Re: [Linux-HA] [ HELP ] pingd not failover (Active/Standy)

chiu chun chir Mon, 30 Apr 2007 20:21:17 -0700

I'm sorry that I don't explain my HA configuration very well.
First of all, I want to explain why I change the system's network
configuration.
Because the host is not nearby me , it is pilot running in client site I
cannot unplug the network cable by myself.
So I have to simulate the network to the outside world had been broken.
That's why I change the network setting to an error IP which cannot reach my
PingNode-Default Gateway.


There are two nodes in my cluster environment.
Host tacomcs1 will be the active node.
Host tacomcs2 will be the standby(passive) node.

Major business resource were defined as the group TACO_SERVICES.
It was consist of IPaddr2, tomcat, and a Java RMI Server.
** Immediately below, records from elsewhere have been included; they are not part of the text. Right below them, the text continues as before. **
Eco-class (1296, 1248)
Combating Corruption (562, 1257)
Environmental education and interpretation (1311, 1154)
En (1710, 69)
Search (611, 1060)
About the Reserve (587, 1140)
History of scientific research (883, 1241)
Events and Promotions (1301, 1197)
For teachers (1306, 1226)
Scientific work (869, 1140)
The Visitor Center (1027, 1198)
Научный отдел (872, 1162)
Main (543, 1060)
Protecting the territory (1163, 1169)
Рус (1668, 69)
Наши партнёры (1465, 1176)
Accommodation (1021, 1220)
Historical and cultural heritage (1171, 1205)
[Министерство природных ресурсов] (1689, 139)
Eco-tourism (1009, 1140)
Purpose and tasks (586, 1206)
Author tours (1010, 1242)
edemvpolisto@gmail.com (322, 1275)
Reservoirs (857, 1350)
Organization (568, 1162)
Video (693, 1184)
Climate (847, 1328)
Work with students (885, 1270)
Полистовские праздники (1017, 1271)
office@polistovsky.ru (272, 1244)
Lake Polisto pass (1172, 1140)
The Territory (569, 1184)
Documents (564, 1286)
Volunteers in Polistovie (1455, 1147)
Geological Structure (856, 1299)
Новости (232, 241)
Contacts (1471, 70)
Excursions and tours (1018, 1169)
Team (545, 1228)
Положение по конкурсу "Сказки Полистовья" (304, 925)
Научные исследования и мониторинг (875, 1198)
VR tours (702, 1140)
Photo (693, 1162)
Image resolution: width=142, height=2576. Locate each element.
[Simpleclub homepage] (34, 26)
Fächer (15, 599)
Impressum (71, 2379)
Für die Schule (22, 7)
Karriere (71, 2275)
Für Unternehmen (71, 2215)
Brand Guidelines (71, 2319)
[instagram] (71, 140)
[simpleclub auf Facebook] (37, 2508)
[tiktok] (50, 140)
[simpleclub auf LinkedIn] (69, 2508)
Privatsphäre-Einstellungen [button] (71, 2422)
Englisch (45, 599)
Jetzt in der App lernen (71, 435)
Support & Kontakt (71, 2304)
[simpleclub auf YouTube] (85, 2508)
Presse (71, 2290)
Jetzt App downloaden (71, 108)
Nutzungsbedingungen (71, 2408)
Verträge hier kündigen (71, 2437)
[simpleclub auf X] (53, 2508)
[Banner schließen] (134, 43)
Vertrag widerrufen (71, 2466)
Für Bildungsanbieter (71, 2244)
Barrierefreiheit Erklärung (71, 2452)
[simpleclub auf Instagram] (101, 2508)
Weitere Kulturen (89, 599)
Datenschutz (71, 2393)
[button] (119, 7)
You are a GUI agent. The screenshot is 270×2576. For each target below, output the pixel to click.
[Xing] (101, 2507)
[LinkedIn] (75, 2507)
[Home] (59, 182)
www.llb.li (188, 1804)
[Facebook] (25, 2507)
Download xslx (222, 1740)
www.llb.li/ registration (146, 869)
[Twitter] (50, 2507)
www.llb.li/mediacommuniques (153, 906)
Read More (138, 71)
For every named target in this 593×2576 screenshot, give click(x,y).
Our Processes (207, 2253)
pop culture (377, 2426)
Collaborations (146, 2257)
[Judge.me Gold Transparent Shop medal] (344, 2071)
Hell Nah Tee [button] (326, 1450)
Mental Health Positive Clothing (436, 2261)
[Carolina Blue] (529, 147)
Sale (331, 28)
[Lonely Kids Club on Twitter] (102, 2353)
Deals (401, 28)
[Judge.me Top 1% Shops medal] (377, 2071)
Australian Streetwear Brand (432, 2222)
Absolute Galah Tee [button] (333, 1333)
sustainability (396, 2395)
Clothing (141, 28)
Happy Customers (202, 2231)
      <group id="TACO_SERVICES">
        <primitive id="VIP" class="ocf" type="IPaddr2"
provider="heartbeat">
          <instance_attributes id="VIP_instance_attrs">
            <attributes>
              <nvpair id="VIP_target_role" name="target_role"
value="started"/>
              <nvpair id="978e63ce-c11b-473c-9cd4-22f109e25a98" name="ip"
value="10.31.70.7"/>
            </attributes>
          </instance_attributes>
        </primitive>
        <primitive class="lsb" type="tacormi" provider="heartbeat"
id="TACORMI">
          <instance_attributes id="TACORMI_instance_attrs">
            <attributes>
              <nvpair name="target_role" id="TACORMI_target_role"
value="started"/>
            </attributes>
          </instance_attributes>
          <operations>
            <op id="02df13ab-ea17-4142-bd5e-3f1e815c3178" name="monitor"
interval="10s" timeout="60s"/>
          </operations>
        </primitive>
        <primitive class="lsb" type="tomcat" provider="heartbeat"
id="TOMCAT">
          <instance_attributes id="TOMCAT_instance_attrs">
            <attributes>
              <nvpair name="target_role" id="TOMCAT_target_role"
value="started"/>
            </attributes>
          </instance_attributes>
          <operations>
            <op id="a4d6e1e9-c733-45ab-a407-0713d4e3be19" name="monitor"
interval="10s" timeout="60s"/>
          </operations>
        </primitive>
        <instance_attributes id="TACO_SERVICES_instance_attrs">
          <attributes>
            <nvpair id="TACO_SERVICES_target_role" name="target_role"
value="started"/>
          </attributes>
        </instance_attributes>
      </group>

My excepted scenario will be the following:
If I unplug the tacomcs1's network cable, TACO_SERVICES will be failover to
tacomcs2.
Once I plug the tacomcs1's netowrk cable back, it will be a standby node.
And TACO_SERVICES should stay at tacomcs2 ,
until I unplug it's network cable or shut it down,
then TACO_SERVICES will be failover to tacomcs1.
Simply Active / Passive configuration.

And set "auto_failback off" in my ha.cf due to Active/Passive scenario.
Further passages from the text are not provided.